Chinese unicode in console and getline wont work

**jeremy duncan** · 06-01-2016

I checked the text in the console read file out text and compared it to the fonts in the cn_font file and they were wrong again.

So I tried a bunch of different stuff and found out that since I'm using codepage 950 with the regional language set to Chinese Taiwan and now Chinese Traditional keyboard, before the keyboard was set to Chinese simplified, that I could save ansi files and save Chinese font characters in there.

it warned me that some characters wouldn't work so I thought I would save then close then reopen and see gibberish but I saw a lot of Chinese characters, not all of them but a lot of them.
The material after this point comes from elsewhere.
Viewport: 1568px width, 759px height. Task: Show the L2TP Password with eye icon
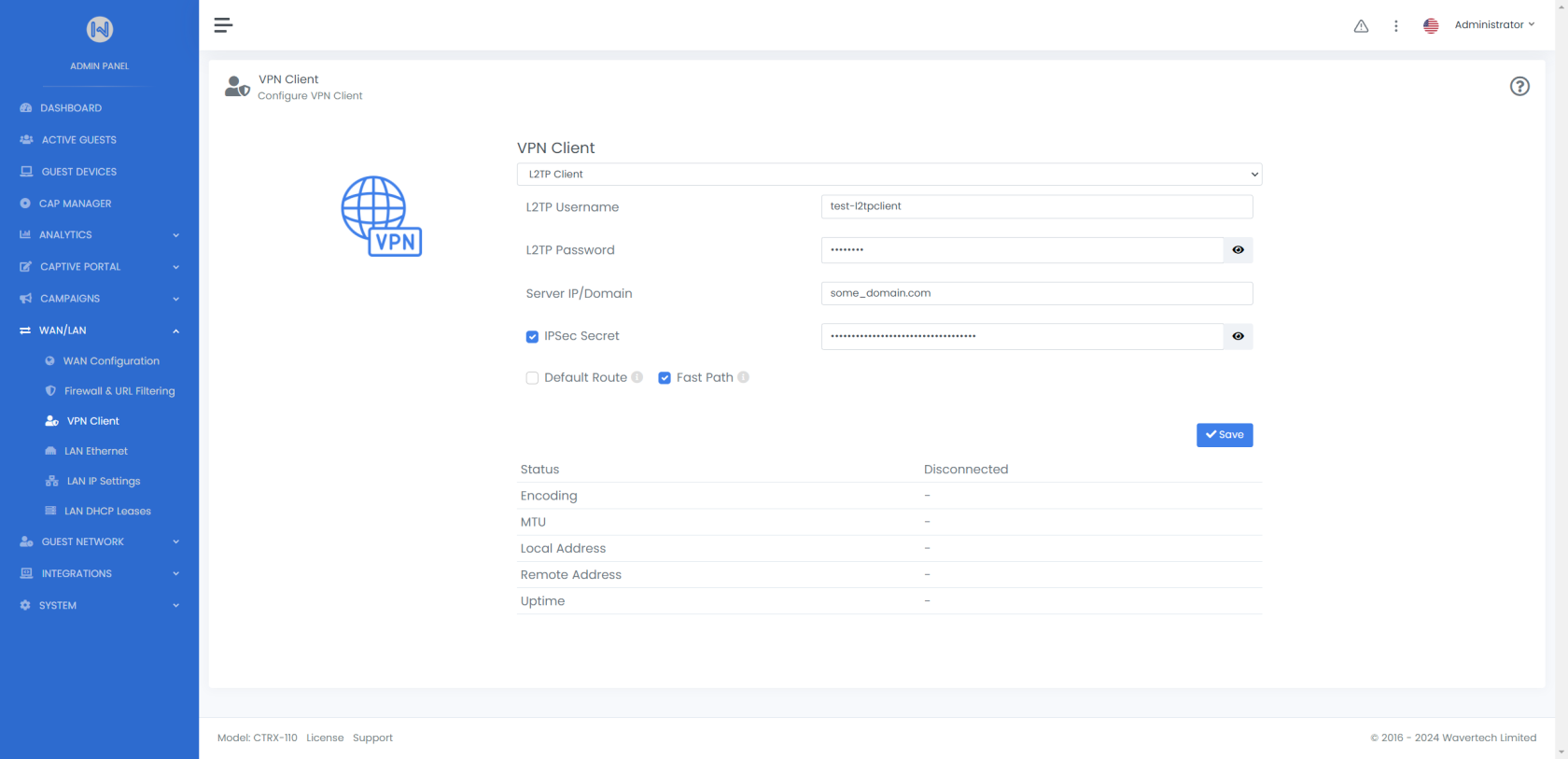pyautogui.click(x=1238, y=250)
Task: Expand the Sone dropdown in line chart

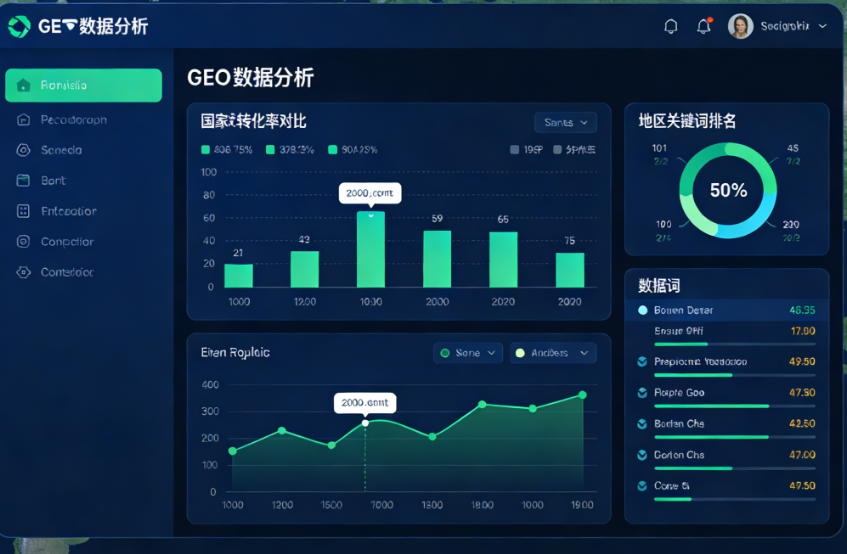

Remember some of my Chinese characters are simplified.

So I saved both files in my code to ansi then ran the code and got the Chinese characters in the console that are in the file. No bad characters.

Also since my code is in codepage 950 and when I had a Japanese windows 7 I could just use cout, I tried without wcout and it all worked just like English code, so no fancy unicode or utf-8 files or fancy wide character code, just regular English code and ansi files and it will all work in English territories and asian territories like Japan the same.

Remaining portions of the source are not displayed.